### Data for the task
((

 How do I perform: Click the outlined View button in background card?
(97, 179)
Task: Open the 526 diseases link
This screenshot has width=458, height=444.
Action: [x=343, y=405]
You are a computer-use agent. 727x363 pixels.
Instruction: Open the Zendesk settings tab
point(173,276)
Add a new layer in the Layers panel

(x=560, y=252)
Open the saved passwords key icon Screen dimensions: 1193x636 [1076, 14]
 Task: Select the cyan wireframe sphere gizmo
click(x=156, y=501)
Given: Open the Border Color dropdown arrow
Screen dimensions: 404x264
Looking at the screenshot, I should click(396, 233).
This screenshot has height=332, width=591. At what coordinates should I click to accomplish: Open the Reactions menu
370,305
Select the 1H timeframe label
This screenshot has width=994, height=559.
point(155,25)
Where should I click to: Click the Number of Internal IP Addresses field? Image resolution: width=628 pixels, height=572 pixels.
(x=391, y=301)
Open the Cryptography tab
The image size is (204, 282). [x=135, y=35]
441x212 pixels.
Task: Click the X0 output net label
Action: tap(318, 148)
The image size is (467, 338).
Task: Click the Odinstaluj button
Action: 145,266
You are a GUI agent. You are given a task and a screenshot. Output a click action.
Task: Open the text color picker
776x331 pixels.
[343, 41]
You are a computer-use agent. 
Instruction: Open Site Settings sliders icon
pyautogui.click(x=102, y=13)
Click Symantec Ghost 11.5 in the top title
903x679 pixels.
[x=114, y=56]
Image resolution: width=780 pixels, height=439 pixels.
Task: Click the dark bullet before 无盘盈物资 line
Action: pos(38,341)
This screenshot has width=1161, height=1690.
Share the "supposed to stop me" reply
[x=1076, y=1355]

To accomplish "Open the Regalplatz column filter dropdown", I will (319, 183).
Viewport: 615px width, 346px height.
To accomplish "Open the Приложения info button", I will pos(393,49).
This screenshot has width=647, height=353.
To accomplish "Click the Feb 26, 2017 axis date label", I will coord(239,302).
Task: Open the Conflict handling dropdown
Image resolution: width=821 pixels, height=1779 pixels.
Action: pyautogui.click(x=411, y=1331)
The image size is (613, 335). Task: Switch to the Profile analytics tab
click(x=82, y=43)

))

### What is being asked
Copy, without any change, the lines from the one that contains "Image resolution: width=821" to the final line of the entries above.

### Task response
Image resolution: width=821 pixels, height=1779 pixels.
Action: pyautogui.click(x=411, y=1331)
The image size is (613, 335). Task: Switch to the Profile analytics tab
click(x=82, y=43)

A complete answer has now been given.